Tackling the problem will require innovative approaches. It is not enough simply to make treatment available. People with psychotic disorders may deny that they are ill, and those suffering from depression may be too consumed by self-loathing to feel worthy of help. Even in the developed world, it is estimated that only about half of all people suffering from depression are diagnosed and treated. According to the World Health Organization, in developing countries, 76-85% of people with severe mental disorders are not treated. We need sensitive ways to identify those at risk and to help those who are most disabled.
Not everybody with a mental illness needs expensive drugs, hospital care, or even direct access to highly trained psychiatrists. We may not have the equivalent of a vaccine for measles or a bed net for malaria, but low-cost, highly effective interventions are possible for most people either at risk for, or already suffering from, a mental illness. In low-resource environments, local residents or family members can be trained to provide brief, effective psychotherapies that treat moderate forms of depression or anxiety. Phone- or Internet-based therapy can be used as well.

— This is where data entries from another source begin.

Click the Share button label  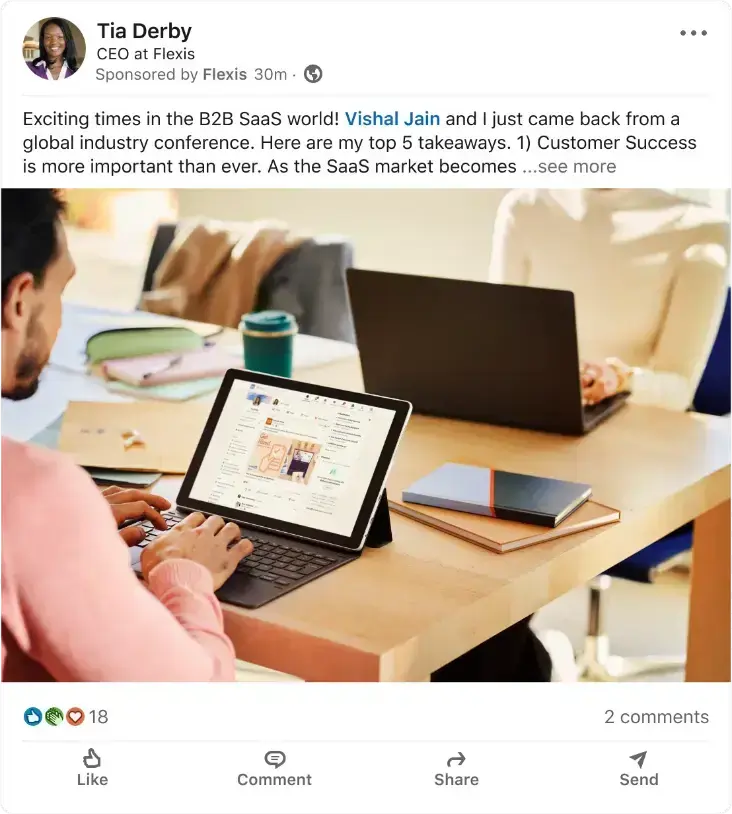click(456, 779)
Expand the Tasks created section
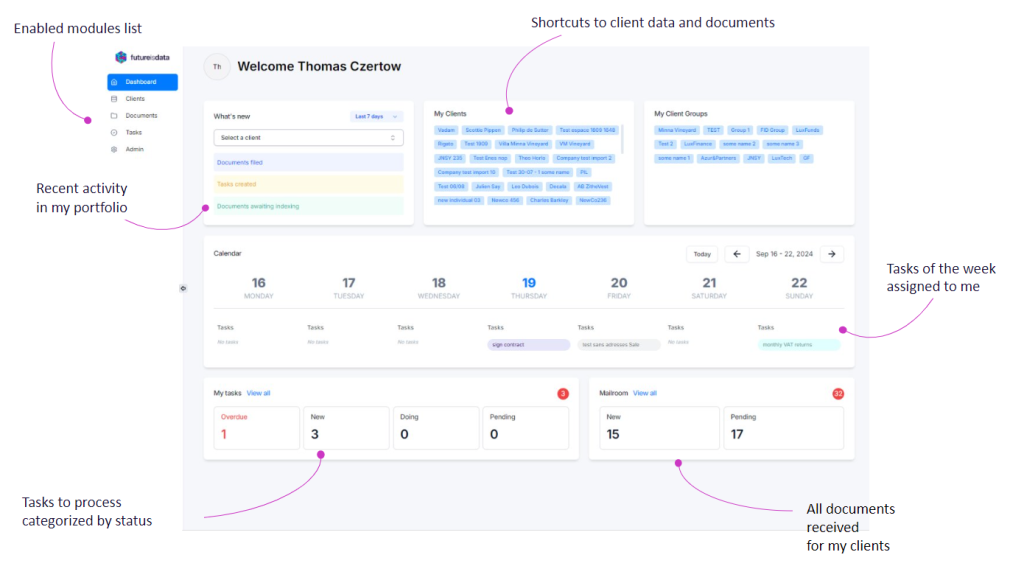Image resolution: width=1024 pixels, height=566 pixels. [x=308, y=184]
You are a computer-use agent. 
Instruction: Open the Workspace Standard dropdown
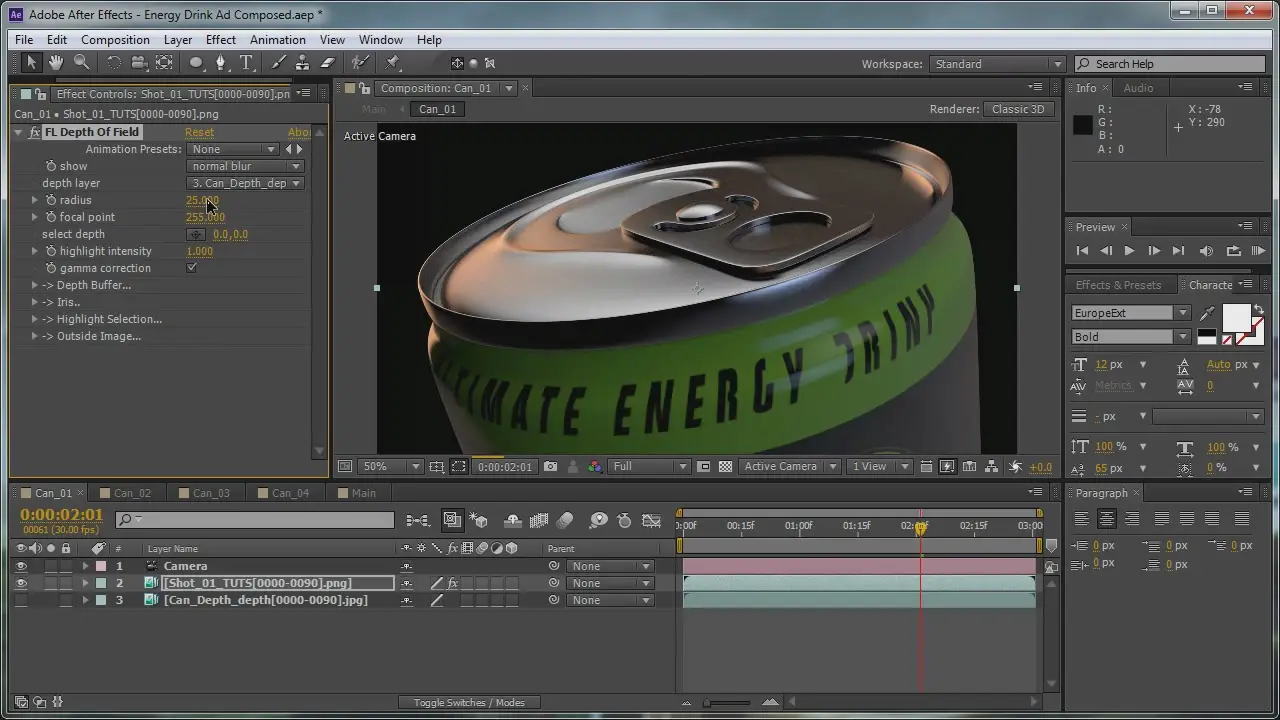[x=997, y=64]
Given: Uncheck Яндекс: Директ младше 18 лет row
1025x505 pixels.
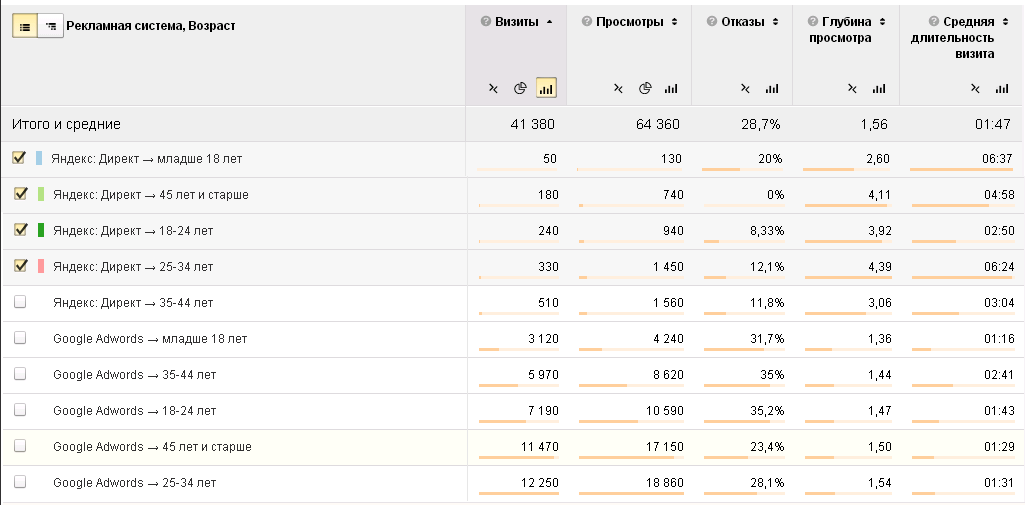Looking at the screenshot, I should pos(20,158).
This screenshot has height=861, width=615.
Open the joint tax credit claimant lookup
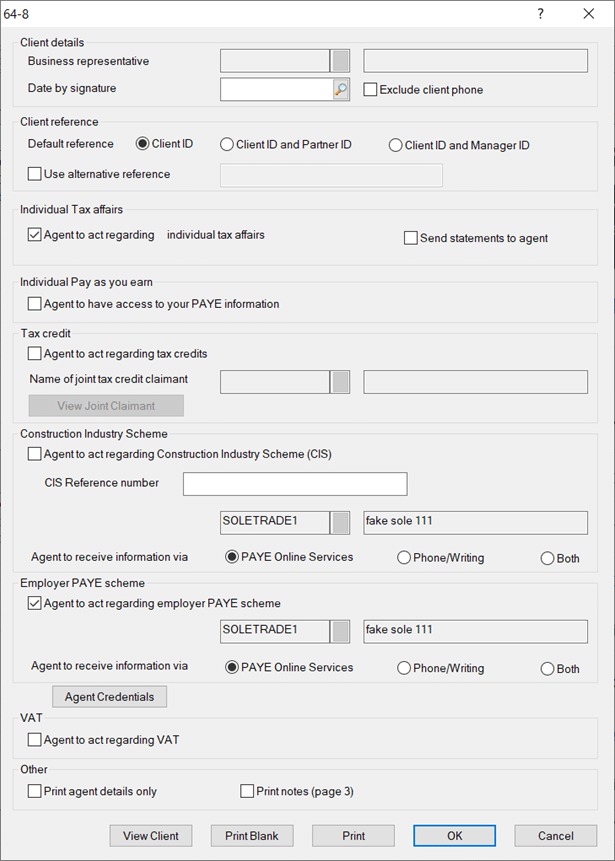341,382
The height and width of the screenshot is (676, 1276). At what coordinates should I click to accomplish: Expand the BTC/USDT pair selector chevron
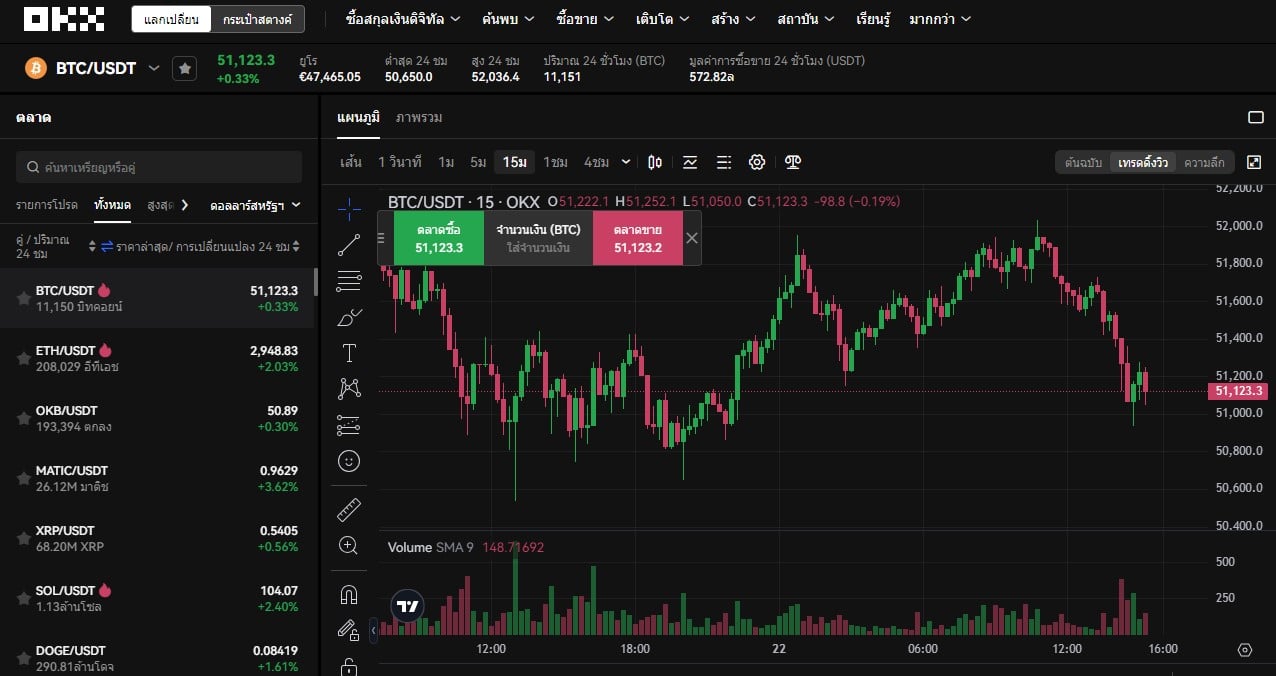pyautogui.click(x=154, y=68)
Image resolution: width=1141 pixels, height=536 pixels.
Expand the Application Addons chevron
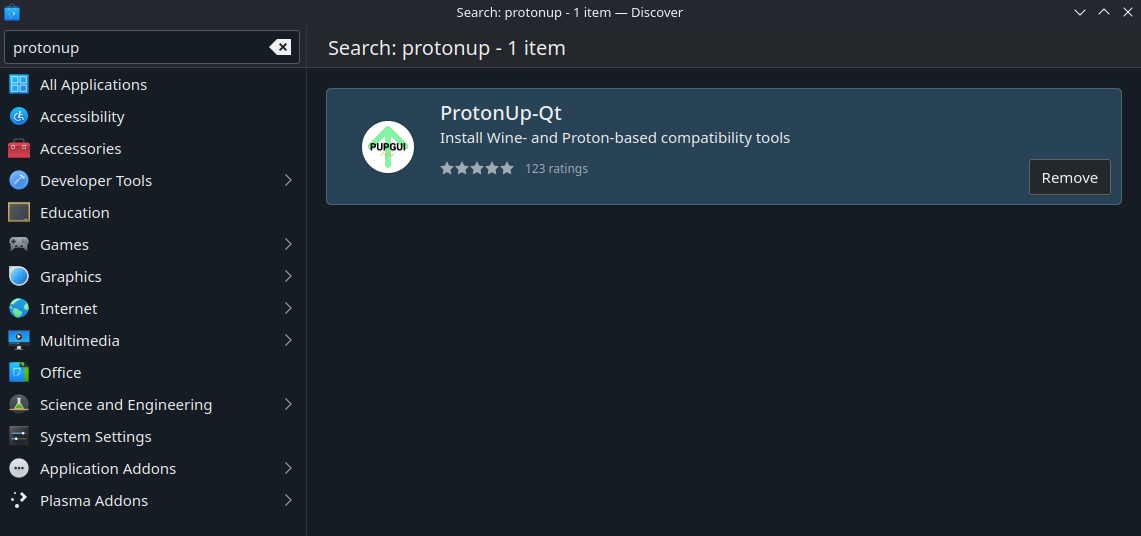tap(288, 469)
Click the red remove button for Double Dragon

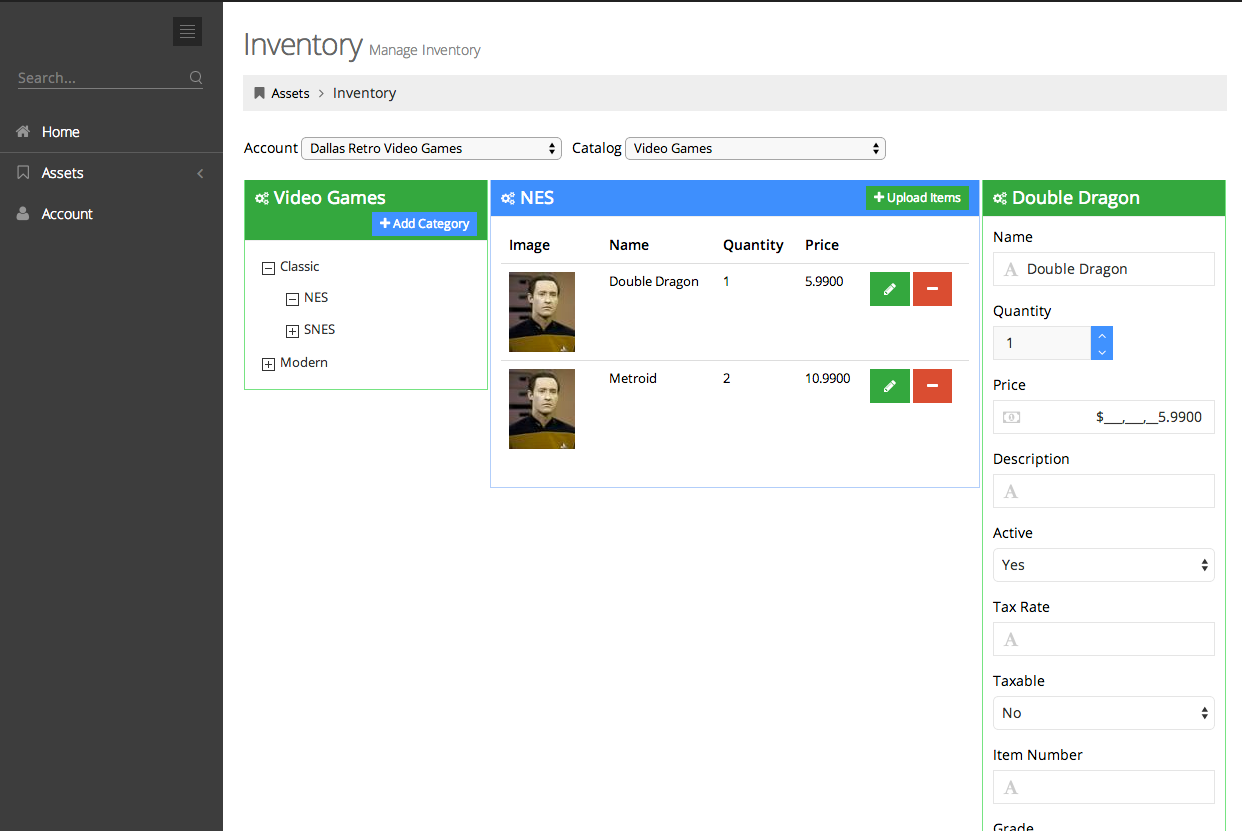pyautogui.click(x=932, y=289)
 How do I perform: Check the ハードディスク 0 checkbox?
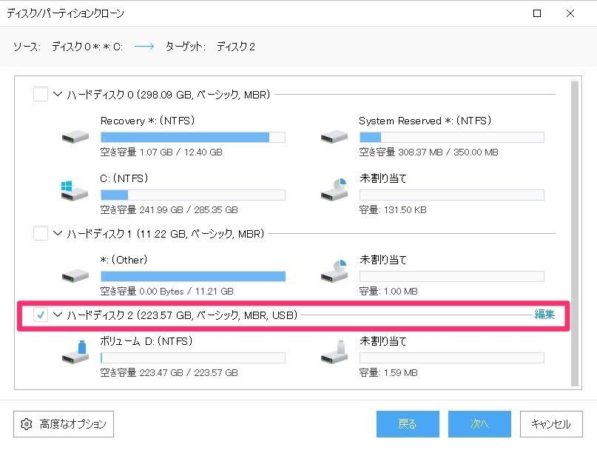(x=40, y=94)
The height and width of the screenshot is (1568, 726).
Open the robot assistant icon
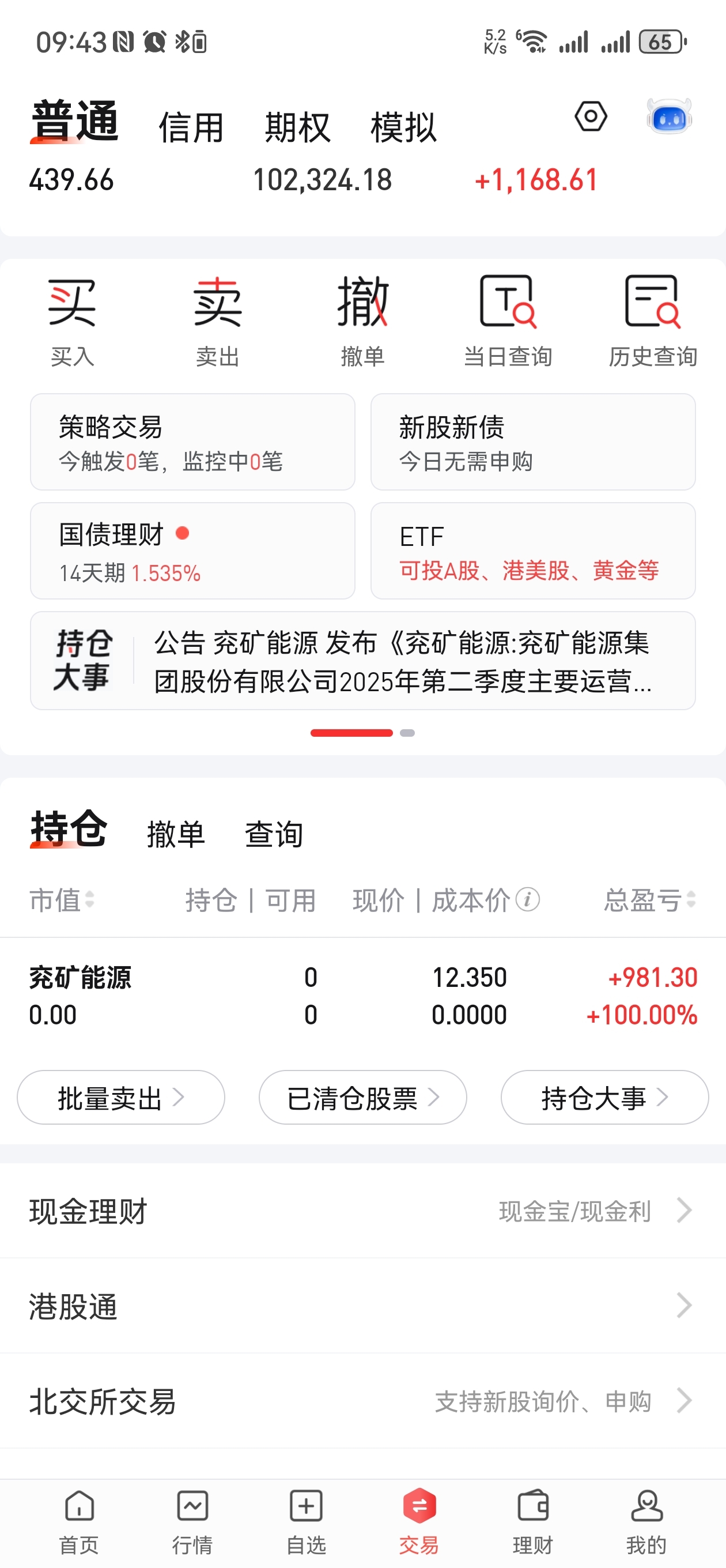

That said, it should be acknowledged that treatments for mental illness remain far from infallible. Of those who get help, only about half receive the right treatment, and about half of those receiving treatment regress. The only way to improve these percentages is to deepen our understanding of normal and abnormal brain functioning. We need research to develop better treatments for brain disorders in general, and for mental illnesses in particular.
Fortunately, some important initiatives launched in the last year are moving us in the right direction. In April, the United States National Institutes of Health introduced a ten-year BRAIN Initiative, joining similar efforts in the European Union, Israel, Japan, China, Australia, and Canada. We have also seen unprecedented levels of support from philanthropists. In the US, for example, $650 million was donated recently to the Stanley Center for Psychiatric Research. In the United Kingdom, a new charity, MQ, is awarding funds for research on psychological treatments.
Breakthroughs in biomedical research offer hope that cures for brain disorders will be found. By broadening access to existing treatments and investing in research to develop new therapies, we can aspire to eliminate one of the oldest and most widespread causes of human misery.
Thomas Insel is Director of the United States National Institute of Mental Health.